You haven't said what your database character set is, and thus whether it's legitimate to have 'extended ascii' (probably 8859-1, with chr(235) in this case) in a string, or if this is just a demo. Either way, I think, your problem is trying to implicitly convert a non-unicode string.

ë is code point EB, which is also UTF-8 C3 AB. You're getting separate characters à (code point C3) and « (code point AB). So it can't do a direct translation from chr(235), which is 0x00EB, to U+00EB. It seems to be going via the UTF-8 C3 AB as two separate characters. I'm not going to try to understand exactly why...

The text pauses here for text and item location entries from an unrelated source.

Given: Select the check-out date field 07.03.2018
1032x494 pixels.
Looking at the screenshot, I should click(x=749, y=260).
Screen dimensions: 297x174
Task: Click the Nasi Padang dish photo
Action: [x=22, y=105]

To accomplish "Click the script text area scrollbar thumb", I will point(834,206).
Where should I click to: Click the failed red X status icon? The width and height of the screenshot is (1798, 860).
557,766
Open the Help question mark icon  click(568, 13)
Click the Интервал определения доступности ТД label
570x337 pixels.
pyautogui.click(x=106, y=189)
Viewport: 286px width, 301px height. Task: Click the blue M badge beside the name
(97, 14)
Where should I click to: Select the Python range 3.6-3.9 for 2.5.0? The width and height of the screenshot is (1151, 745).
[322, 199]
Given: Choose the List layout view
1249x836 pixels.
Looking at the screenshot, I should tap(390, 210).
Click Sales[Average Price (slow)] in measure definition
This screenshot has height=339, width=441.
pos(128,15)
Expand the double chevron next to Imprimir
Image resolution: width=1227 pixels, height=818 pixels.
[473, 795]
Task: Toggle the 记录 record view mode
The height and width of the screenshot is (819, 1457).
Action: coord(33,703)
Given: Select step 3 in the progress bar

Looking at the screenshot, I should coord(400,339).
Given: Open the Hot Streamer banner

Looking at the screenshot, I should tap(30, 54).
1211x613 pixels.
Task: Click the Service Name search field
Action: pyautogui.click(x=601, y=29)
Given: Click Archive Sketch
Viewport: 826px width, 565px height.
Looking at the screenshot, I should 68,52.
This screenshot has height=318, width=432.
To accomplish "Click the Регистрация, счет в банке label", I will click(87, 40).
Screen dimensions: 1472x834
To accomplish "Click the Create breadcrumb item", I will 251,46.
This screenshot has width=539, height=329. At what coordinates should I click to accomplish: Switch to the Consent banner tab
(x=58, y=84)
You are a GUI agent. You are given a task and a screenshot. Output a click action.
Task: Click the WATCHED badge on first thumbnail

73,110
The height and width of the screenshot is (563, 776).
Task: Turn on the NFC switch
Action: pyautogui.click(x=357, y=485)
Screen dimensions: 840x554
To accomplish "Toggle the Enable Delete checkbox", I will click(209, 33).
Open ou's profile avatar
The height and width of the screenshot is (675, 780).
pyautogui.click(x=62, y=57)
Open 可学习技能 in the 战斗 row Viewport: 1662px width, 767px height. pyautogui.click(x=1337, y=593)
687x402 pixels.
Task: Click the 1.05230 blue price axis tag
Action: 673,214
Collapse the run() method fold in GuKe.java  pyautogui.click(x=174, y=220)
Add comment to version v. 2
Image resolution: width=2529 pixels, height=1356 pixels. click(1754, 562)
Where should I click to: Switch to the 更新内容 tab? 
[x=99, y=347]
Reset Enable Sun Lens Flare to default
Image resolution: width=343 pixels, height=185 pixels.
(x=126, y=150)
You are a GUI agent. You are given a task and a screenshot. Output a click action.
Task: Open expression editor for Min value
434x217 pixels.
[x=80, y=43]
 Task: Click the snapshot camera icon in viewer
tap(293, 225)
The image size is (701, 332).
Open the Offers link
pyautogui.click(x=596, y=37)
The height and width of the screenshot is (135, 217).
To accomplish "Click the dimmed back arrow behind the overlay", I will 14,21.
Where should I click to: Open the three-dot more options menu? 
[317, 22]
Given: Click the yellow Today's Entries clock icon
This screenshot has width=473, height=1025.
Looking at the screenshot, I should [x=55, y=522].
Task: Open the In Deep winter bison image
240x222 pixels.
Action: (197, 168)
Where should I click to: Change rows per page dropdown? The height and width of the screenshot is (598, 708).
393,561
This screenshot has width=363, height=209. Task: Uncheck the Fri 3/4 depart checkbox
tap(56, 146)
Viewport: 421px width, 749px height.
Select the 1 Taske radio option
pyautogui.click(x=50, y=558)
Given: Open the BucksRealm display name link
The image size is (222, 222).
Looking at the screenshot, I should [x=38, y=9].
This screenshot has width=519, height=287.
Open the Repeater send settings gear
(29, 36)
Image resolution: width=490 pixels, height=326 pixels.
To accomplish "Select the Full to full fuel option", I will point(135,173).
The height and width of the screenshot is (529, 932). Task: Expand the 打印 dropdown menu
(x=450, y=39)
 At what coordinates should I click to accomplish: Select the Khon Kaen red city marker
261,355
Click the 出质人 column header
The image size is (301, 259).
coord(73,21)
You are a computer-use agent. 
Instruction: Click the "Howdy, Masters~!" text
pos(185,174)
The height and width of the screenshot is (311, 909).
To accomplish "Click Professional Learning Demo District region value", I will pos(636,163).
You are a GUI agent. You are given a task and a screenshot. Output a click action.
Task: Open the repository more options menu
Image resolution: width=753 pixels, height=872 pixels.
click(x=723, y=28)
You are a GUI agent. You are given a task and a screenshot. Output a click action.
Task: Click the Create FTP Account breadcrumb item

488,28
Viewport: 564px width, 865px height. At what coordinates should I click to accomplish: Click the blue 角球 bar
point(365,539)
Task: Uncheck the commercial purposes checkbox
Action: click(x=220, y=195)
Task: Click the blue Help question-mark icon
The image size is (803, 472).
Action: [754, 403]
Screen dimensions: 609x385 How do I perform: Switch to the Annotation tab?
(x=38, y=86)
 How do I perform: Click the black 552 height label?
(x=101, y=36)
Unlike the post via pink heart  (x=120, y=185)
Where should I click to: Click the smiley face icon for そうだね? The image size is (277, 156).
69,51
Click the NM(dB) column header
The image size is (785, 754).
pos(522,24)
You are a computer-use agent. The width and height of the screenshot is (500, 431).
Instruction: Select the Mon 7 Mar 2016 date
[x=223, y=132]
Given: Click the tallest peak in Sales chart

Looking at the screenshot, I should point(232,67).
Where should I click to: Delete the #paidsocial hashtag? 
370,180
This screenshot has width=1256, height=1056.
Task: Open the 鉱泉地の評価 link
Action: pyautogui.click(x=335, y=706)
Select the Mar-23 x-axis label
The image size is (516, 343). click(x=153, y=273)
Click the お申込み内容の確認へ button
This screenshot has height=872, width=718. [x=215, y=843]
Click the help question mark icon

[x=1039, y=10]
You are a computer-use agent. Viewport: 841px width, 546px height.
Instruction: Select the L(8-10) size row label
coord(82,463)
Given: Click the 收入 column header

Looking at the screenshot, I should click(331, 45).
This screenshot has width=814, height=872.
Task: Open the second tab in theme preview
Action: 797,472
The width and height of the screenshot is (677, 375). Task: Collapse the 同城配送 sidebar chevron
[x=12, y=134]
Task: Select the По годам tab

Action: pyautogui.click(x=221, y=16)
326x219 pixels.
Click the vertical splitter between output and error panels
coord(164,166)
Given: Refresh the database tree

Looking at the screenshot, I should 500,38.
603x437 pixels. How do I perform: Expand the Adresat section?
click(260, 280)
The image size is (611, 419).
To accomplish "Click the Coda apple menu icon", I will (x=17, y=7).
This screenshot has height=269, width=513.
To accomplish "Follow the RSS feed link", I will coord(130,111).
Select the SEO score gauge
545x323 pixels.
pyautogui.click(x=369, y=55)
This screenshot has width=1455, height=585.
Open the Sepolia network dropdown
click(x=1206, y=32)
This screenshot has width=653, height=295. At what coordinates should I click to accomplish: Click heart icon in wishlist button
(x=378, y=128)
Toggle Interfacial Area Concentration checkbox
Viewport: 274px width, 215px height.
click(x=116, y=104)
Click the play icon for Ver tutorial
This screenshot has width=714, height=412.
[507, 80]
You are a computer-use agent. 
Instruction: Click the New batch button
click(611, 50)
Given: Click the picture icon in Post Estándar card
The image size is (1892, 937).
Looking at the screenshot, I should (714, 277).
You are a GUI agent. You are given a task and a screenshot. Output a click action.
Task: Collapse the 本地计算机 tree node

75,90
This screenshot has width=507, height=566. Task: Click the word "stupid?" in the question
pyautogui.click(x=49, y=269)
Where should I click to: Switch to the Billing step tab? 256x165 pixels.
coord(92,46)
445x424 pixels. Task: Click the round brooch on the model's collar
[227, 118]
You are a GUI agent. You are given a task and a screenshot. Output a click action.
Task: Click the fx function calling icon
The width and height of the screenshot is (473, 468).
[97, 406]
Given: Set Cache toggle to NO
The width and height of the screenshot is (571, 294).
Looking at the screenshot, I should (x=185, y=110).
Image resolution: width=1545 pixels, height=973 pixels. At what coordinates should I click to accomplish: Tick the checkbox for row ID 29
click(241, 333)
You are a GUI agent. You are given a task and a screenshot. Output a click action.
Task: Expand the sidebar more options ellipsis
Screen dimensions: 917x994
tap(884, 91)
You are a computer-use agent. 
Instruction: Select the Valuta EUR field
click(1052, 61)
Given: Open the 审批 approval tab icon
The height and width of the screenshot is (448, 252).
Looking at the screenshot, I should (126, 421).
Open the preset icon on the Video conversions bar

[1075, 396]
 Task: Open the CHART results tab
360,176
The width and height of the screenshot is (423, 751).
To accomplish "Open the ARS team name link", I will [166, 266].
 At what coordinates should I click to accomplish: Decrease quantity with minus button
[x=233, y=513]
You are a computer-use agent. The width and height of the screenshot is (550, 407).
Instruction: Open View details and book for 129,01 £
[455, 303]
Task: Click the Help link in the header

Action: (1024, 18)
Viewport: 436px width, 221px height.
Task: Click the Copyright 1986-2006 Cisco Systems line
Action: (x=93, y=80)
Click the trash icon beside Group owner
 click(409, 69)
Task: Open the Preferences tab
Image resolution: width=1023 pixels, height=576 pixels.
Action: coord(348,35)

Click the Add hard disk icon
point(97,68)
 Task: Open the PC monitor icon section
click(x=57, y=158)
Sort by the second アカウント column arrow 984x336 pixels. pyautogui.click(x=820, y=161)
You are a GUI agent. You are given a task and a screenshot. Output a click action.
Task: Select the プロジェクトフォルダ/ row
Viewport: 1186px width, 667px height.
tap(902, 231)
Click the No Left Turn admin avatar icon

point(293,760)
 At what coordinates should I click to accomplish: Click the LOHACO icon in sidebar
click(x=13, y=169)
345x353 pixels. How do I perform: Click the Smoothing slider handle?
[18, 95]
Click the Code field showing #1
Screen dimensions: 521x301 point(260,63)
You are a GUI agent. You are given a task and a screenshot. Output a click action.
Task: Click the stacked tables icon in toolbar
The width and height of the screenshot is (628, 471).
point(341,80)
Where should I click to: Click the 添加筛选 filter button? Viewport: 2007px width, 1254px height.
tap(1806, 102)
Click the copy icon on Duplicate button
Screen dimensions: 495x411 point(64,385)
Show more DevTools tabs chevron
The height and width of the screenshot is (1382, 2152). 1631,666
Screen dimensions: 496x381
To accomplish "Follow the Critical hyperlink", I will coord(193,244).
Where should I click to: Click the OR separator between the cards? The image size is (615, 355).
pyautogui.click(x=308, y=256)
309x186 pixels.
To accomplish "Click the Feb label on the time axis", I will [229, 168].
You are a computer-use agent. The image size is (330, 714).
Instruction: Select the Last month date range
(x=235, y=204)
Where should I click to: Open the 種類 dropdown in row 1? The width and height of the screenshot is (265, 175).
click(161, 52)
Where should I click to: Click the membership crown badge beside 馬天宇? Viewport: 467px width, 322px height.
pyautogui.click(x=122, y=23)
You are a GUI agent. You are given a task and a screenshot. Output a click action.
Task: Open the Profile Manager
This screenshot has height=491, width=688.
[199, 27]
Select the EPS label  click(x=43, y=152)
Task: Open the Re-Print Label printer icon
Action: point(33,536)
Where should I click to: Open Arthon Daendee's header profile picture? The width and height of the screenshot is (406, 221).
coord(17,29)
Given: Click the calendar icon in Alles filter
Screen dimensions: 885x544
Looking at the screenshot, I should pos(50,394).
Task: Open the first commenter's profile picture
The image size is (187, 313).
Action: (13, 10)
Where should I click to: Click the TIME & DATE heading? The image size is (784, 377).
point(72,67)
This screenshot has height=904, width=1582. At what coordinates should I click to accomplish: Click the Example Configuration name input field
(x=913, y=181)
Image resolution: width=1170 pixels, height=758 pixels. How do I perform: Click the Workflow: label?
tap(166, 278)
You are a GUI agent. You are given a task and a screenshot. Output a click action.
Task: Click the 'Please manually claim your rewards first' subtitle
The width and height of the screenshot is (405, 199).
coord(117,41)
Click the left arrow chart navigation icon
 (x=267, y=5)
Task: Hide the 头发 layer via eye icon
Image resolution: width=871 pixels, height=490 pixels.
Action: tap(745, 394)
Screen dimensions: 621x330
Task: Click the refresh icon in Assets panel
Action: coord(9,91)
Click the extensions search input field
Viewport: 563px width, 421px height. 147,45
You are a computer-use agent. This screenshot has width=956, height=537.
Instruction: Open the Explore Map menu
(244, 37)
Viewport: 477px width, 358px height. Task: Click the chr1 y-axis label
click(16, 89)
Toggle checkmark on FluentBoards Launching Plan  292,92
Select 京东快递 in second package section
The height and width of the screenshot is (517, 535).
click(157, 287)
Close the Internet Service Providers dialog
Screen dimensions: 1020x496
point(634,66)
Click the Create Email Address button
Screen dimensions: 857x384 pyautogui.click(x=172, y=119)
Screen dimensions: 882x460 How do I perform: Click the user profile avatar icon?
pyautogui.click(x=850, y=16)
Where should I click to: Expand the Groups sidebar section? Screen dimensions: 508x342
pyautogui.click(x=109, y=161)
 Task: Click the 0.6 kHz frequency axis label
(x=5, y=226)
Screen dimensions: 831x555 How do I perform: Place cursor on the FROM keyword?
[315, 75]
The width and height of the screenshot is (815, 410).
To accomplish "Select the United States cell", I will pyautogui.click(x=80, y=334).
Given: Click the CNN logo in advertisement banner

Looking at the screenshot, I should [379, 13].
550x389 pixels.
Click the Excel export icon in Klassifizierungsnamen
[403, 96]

You can either use the convert function:

l_file := utl_file.fopen('OUT', 'a.txt', 'w');
utl_file.put_line(l_file,
  convert('Rosëttenville', 'WE8ISO8859P1', 'UTF8'));

... or, as use of that is discourage by Oracle, the utl_raw.convert function:

l_file := utl_file.fopen('OUT', 'a.txt', 'w');
utl_file.put_line(l_file,
  utl_raw.cast_to_varchar2(utl_raw.convert(utl_raw.cast_to_raw('Rosëttenville'),
    'ENGLISH_UNITED KINGDOM.WE8ISO8859P1', 'ENGLISH_UNITED KINGDOM.UTF8')));

Both give me the value you want, and your original gave me the same value you saw (where my DB character set is AL32UTF8 in 11gR2 on Linux). If your DB character set is not Unicode, your national character set certainly appears to be (it isn't clear in the question if you got the same output with both attempts), so the nchar version should work instead:

l_file := utl_file.fopen_nchar('OUT', 'a.txt', 'w', 32767);
utl_file.put_line_nchar(l_file,
  utl_raw.cast_to_varchar2(utl_raw.convert(utl_raw.cast_to_raw('Rosëttenville'),
    'ENGLISH_UNITED KINGDOM.WE8ISO8859P1', 'ENGLISH_UNITED KINGDOM.UTF8')));

It would probably be better to be working with Unicode values in the first place, particularly if you currently have a mix of 'extended ascii' and other string types in a table; applying the conversion to everything in that case might give some odd results...

Alex Poole
  • 183,384
  • 11
  • 179
  • 318
  • Our database is on AMERICAN_AMERICA.AL32UTF8 – Superdooperhero Jun 11 '13 at 11:15
  • Not sure what I should use for the from and to in utl_raw.convert. – Superdooperhero Jun 11 '13 at 11:20
  • I'd preferrably like to output a plain ascii file, with utf8 characters that can be converted coming through as converted and others just defaulting to a space or something. So ë would be converted just fine in ascii. – Superdooperhero Jun 11 '13 at 11:22
  • @Superdooperhero - you can use `AMERICAN_AMERICA.WE8ISO8859P1` and `AMERICAN_AMERICA.UTF8` for the from and to then. `ë` is not an ASCII character, it's in the 'extended' sets like 8859-1. If you have it in a `varchar2` column then it's already in UTF-8, and working with a fixed string like this might not be entirely helpful. – Alex Poole Jun 11 '13 at 11:30
  • @Superdooperhero - I don't think you can stop Oracle creating the file as UTF-8. You can [convert it afterwards](http://stackoverflow.com/q/64860/266304) though, e.g. on Linux: `iconv -f UTF8 -t ISO-8859-1 a.txt > b.txt`. – Alex Poole Jun 11 '13 at 11:38
  • @AlexPoole Having had read as to why convert() is discouraged, I think that cast_to_varchar2() has exactly the same discouraged behavior. I guess utl_file.put_raw() would be the way to go. – kubanczyk Dec 13 '13 at 09:15
  • @kubanczyk - you might be right, if `put_raw()` gives you something usable in the file, but either seemed to work OK in this instance. I just pointed to the `utl_raw` version because of the doc comment. If you're dealing with the native DB character sets anyway - as the OP seems to be - it doesn't seem to make any difference really, and the extra `utl_raw` conversion just makes it a bit more explicit what's going on, and that care needs to be taken. If you're using a different character set in the `utl_raw.convert` call then the `cast_to_varchar2` might give you problems though, yes. – Alex Poole Dec 13 '13 at 09:52
0

UTL_FILE.PUT_LINE does not make conversion of data and export data in database default character set.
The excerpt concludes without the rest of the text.